Chronique du dimanche : La vie nous va si bien

Hôpital Charles LeMoyne. Vendredi 29. Arrivée 6h00 du matin.

mannequin

photo © Catherine Grieco

Dans la vie on se pose toujours beaucoup de questions. De nos petites angoisses du quotidien à nos grosses remises existentielles, le chemin semble souvent jonché d’embuches. Oh non ! Voilà que cette fois-ci encore la paix que nous pensions avoir atteinte n’était pas encore au RDV !mannequin de magasinmannequin-magasin

Cela semble d’autant plus vrai lorsque vous vivez dans une grande ville. Les lumières vous étourdissent, les centres commerciaux vous invitent constamment à vider votre porte-monnaie.  Le succès des uns  fait inévitablement le malheur des autres. Tout va très vite. Succès, projets, argent, mariages, séparations, échecs. Le jour, la nuit. La nuit, le jour. Lundi. Vendredi. Lundi. Janvier. Décembre. Janvier.


Premiers pas à l’hôpital

Pourtant, après avoir passé une journée à l’hôpital et fait partie de cette micro communauté qui parait si loin de notre ivresse quotidienne, on se rend compte à quel point le simple fait d’être en vie et en santé est une chance. Ce jour là, j’avais l’impression d’être projetée enfin dans la réalité de la vie. Qui est aussi celle de la mort.

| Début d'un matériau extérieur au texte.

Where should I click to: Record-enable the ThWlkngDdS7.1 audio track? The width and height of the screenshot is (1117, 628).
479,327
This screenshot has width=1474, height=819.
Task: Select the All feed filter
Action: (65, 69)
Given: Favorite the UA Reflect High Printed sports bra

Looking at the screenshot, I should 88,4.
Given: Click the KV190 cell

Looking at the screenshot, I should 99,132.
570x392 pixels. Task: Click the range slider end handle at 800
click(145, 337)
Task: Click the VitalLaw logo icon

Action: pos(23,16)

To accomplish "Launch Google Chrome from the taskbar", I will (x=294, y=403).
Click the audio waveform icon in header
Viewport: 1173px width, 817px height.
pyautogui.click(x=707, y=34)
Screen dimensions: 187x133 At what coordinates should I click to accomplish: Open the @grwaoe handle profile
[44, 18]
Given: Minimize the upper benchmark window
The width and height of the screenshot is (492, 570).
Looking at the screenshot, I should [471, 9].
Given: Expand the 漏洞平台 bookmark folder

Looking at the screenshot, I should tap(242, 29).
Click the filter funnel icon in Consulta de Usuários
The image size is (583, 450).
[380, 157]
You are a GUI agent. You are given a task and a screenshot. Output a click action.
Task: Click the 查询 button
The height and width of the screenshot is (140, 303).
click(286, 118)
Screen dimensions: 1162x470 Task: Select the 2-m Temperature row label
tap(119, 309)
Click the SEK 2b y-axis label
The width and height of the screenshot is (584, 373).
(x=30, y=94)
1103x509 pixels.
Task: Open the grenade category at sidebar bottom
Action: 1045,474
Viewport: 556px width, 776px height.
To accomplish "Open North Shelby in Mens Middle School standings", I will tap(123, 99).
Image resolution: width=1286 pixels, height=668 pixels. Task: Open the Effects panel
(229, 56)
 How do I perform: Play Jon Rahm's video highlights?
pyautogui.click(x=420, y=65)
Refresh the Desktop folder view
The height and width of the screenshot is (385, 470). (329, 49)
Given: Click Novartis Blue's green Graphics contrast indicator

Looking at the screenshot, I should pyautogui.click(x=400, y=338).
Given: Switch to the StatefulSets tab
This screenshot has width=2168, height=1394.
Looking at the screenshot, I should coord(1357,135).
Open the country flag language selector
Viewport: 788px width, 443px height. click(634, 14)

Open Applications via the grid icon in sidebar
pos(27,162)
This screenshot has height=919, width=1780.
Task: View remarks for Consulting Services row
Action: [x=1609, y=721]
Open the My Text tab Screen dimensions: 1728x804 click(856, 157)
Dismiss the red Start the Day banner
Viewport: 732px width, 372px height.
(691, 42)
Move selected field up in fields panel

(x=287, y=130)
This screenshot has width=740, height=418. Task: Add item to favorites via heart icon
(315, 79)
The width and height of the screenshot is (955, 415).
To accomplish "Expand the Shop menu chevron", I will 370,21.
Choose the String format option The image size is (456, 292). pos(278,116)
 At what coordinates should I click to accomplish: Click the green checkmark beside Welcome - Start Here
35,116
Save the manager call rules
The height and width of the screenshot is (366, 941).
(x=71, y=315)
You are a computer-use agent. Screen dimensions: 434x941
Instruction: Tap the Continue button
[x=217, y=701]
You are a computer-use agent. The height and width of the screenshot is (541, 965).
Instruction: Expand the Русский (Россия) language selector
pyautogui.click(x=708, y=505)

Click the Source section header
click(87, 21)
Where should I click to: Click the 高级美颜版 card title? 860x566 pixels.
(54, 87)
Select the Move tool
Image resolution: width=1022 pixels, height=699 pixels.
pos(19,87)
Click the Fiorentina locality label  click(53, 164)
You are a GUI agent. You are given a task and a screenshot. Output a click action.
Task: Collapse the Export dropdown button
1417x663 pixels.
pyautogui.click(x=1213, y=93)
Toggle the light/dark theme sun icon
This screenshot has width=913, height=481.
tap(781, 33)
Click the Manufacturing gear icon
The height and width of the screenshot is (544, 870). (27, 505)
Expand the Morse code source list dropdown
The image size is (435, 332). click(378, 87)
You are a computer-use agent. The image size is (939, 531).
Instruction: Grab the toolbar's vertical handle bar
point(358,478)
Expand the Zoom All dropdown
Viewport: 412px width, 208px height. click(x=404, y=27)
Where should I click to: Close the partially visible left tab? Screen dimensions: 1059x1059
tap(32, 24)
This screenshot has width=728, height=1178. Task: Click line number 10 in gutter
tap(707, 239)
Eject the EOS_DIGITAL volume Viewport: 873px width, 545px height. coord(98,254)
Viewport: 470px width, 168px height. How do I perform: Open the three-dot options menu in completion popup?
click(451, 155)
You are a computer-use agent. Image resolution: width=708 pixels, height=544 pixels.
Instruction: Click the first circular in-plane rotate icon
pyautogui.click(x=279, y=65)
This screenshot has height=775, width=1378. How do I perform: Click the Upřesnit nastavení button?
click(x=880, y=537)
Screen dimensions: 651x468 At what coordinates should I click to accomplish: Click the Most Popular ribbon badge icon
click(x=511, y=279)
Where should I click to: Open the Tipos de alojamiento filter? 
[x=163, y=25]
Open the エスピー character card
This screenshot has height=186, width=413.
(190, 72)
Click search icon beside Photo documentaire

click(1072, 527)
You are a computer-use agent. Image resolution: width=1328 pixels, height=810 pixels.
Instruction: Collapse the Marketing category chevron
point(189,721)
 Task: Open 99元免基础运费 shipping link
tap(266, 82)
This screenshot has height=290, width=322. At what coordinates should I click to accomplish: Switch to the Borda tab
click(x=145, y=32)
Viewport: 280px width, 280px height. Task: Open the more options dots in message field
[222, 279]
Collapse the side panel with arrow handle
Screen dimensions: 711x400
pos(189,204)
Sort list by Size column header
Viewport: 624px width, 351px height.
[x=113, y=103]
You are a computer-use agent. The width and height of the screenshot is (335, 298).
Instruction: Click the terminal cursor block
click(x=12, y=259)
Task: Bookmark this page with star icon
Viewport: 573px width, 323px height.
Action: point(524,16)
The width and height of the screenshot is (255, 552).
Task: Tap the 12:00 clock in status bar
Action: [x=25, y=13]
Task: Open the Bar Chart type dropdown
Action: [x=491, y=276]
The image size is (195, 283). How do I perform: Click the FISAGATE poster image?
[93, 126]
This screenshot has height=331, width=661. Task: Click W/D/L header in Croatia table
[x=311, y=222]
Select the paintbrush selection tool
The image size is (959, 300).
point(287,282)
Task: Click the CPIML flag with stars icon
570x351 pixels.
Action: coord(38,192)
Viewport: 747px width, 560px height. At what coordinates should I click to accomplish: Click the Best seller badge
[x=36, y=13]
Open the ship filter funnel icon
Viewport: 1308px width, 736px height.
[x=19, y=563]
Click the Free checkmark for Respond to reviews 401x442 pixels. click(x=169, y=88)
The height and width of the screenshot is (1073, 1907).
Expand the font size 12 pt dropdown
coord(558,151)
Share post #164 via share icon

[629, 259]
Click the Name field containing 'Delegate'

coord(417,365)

Je contemplais mon avenir.

Dans une ville qui avance à un rythme effréné, où nos échéances de travail sont toujours hier, je me demandais combien de temps me restait-il à vivre ? Il y avait tant de choses que je n’avais pas encore accomplies. Voyager encore et encore. Acheter un appartement. Démarrer les projets qui me tiennent vraiment à cœur. Accueillir cette petite fille que je vois naître dans mes rêves. Redire à mes proches que je les aime. Payer mes dernières factures.

Par moment je me demandais si je ne vivais pas qu’à moitié ?

Un sage bouddhiste, dont le nom m’échappe aujourd’hui, avait dit en riant amicalement que les Hommes vivaient comme s’ils ne devaient jamais mourir. Pourtant, à deux pas de nos appartements de l’ile de Montréal, cette journée là…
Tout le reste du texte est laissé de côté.